Stored data entries:

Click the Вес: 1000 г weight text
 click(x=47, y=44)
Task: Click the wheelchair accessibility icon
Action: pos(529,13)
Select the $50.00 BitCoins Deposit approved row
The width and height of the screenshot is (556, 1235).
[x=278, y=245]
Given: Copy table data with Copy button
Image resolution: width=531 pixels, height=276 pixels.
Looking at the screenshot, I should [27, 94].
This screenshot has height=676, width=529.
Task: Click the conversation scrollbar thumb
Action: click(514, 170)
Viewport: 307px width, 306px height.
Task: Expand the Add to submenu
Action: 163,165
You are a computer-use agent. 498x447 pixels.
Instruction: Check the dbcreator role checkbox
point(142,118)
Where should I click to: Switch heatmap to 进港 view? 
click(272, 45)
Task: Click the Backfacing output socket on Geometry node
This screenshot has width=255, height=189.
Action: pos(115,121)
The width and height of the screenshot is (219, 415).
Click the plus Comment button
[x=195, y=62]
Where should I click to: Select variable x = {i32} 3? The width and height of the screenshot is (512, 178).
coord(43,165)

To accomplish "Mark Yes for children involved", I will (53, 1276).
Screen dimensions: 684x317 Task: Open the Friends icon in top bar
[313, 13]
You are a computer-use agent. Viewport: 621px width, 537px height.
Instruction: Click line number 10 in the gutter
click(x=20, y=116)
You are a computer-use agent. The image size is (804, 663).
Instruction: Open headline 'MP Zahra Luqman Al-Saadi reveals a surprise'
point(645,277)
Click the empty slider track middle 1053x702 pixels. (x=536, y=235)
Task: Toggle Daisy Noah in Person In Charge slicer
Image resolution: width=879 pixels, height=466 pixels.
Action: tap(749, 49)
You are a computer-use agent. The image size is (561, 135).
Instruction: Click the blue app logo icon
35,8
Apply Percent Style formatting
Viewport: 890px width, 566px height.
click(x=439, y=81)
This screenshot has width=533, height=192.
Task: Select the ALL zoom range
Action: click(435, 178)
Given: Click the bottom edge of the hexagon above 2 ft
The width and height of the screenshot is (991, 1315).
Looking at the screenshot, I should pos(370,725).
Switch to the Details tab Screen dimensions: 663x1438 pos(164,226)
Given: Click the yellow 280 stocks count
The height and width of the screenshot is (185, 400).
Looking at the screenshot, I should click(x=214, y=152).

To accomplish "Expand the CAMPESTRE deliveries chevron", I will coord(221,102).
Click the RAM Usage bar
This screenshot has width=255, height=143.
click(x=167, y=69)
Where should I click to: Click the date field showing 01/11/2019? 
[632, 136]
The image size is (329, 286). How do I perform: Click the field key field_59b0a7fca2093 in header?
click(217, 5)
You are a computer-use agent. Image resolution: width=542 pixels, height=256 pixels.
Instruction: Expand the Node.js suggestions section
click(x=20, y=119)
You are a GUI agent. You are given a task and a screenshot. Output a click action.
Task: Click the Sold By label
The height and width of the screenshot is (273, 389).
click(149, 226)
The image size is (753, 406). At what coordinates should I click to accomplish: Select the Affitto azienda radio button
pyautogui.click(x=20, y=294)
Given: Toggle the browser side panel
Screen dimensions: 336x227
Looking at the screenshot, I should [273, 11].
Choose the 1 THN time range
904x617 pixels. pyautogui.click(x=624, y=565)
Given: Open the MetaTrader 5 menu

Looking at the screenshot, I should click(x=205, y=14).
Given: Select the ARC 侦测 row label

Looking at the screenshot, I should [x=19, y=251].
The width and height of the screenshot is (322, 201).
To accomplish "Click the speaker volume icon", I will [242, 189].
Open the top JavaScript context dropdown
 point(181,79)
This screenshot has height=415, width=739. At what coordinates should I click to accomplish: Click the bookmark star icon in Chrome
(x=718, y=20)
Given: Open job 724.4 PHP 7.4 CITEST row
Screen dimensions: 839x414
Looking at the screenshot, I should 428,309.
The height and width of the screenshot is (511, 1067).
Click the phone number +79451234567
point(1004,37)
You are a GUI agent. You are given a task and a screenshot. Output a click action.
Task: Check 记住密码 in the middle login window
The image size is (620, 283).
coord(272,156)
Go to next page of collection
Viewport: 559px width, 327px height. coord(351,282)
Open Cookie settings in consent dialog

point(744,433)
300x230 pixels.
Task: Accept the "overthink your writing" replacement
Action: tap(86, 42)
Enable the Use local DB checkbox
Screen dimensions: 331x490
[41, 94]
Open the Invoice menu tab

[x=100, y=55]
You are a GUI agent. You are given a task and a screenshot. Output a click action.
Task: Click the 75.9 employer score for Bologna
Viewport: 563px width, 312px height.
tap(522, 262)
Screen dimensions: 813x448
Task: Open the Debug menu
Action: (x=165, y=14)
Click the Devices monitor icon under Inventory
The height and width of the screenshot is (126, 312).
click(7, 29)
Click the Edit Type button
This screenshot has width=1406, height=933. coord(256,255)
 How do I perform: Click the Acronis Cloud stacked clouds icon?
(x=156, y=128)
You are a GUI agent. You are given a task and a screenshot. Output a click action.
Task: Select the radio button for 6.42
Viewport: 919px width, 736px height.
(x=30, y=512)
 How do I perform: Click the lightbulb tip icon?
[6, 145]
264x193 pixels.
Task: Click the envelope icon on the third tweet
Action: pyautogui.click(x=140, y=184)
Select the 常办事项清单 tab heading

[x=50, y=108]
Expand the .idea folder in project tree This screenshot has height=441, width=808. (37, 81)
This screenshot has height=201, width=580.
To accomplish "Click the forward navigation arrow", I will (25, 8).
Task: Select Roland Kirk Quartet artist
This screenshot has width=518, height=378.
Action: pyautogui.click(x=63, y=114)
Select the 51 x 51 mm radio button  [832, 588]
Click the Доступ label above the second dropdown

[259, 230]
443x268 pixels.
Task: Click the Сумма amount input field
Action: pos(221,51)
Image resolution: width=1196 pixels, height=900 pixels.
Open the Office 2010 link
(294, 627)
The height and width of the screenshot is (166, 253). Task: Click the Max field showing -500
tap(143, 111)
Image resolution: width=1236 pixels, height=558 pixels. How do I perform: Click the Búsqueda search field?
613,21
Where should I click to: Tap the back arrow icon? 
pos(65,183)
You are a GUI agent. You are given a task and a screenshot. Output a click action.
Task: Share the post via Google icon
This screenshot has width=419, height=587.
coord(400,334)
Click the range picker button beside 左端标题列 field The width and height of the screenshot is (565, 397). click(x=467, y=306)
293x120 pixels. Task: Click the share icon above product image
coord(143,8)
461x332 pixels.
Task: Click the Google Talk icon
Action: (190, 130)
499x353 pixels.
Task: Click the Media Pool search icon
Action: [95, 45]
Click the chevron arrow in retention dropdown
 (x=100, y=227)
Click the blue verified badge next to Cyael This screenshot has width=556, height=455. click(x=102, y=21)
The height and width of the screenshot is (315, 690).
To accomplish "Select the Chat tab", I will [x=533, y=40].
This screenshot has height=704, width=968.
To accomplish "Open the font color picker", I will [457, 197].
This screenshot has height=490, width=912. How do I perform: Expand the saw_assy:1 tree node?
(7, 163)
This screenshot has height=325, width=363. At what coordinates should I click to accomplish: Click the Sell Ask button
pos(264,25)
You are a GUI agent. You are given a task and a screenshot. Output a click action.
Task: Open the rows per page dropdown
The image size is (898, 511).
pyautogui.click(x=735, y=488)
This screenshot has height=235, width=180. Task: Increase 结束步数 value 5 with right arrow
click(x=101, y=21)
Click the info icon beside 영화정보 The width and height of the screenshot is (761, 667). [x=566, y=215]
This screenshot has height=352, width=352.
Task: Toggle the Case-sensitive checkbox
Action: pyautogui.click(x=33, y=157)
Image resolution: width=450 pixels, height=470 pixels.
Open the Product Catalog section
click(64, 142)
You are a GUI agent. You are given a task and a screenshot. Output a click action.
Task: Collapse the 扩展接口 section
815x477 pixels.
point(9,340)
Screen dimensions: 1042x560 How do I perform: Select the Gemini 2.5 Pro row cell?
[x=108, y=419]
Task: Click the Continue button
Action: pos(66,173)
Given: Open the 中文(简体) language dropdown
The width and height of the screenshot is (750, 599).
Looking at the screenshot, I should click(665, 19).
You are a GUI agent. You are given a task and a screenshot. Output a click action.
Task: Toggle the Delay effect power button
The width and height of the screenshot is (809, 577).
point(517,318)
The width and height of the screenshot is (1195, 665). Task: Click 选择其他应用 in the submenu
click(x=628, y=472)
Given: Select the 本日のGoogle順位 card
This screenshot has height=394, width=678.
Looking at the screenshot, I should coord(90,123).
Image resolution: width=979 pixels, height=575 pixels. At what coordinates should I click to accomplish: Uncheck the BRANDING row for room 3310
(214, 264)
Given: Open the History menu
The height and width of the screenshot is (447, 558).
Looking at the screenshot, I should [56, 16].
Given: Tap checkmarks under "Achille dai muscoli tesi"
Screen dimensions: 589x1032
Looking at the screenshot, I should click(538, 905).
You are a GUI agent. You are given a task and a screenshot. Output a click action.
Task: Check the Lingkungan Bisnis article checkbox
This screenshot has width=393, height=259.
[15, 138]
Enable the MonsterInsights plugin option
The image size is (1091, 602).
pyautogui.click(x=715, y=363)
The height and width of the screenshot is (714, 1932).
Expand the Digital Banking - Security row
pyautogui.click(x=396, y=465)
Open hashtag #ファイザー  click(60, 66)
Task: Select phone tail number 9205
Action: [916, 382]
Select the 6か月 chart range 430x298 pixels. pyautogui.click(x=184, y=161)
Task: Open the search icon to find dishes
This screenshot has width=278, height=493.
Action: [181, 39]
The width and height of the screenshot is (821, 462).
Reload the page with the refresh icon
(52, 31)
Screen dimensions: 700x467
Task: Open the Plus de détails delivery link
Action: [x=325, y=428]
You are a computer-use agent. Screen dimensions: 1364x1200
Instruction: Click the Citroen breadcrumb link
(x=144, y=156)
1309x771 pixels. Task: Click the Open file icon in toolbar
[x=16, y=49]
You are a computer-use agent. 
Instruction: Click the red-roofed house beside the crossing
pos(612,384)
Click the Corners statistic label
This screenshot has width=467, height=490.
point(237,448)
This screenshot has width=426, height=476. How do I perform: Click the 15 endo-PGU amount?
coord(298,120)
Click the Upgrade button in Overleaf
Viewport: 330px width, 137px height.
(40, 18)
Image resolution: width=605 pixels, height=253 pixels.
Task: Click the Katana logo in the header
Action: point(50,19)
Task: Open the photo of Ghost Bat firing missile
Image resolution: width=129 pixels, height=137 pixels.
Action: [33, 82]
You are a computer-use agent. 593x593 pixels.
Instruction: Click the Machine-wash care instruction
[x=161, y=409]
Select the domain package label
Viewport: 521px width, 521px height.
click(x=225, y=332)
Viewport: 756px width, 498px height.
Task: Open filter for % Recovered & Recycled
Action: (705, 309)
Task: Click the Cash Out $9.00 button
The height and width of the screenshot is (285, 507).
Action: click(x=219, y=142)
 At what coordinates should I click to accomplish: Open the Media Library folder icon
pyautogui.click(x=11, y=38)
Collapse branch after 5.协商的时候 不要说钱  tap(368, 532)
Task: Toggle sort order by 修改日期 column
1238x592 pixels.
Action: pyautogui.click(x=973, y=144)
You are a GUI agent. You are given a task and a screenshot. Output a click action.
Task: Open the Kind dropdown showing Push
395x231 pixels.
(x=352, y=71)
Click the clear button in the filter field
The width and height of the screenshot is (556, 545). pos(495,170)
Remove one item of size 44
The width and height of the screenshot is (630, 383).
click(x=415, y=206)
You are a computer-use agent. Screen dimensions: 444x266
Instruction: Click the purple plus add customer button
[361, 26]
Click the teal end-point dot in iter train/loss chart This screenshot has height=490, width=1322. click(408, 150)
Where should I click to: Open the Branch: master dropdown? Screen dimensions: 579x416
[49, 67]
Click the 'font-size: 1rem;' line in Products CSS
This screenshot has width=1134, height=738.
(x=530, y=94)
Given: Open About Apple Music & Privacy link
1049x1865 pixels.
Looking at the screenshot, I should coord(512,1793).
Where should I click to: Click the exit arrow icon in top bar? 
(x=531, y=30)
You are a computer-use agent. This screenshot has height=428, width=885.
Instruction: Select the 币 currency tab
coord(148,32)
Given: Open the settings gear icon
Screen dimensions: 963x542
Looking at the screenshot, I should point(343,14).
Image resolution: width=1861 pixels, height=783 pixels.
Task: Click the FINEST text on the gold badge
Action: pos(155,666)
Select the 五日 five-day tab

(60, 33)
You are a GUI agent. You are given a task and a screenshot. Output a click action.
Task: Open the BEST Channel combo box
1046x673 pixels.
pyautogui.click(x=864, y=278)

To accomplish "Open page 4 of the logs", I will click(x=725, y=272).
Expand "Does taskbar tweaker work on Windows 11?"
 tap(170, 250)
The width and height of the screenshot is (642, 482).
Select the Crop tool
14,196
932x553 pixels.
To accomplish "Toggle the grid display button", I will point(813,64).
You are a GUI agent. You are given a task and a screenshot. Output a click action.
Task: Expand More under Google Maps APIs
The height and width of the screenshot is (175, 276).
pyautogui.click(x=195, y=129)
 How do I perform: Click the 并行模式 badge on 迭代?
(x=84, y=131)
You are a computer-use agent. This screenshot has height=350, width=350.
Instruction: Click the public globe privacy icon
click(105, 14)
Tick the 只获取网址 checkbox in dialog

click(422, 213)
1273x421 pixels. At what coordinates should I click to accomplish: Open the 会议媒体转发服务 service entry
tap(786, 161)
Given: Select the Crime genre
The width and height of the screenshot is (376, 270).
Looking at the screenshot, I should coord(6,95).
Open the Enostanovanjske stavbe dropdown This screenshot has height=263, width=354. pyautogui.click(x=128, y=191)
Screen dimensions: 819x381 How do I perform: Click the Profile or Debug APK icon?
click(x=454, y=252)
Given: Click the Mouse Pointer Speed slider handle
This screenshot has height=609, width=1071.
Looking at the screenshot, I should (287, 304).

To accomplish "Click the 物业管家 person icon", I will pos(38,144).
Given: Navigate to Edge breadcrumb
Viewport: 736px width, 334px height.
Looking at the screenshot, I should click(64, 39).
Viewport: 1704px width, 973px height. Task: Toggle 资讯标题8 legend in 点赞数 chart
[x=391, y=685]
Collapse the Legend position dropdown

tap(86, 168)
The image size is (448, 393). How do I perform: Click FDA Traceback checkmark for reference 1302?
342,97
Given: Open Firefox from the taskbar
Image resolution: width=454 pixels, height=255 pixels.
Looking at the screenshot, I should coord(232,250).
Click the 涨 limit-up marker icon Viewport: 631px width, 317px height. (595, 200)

> Exercise brief:
Beginning at the line with "Open the Office 2010 link" and stopping after the line with "Task: Share the post via Google icon", please write out every line of the data above exactly and nothing else.

> Response:
Open the Office 2010 link
(294, 627)
The height and width of the screenshot is (166, 253). Task: Click the Max field showing -500
tap(143, 111)
Image resolution: width=1236 pixels, height=558 pixels. How do I perform: Click the Búsqueda search field?
613,21
Where should I click to: Tap the back arrow icon? 
pos(65,183)
You are a GUI agent. You are given a task and a screenshot. Output a click action.
Task: Share the post via Google icon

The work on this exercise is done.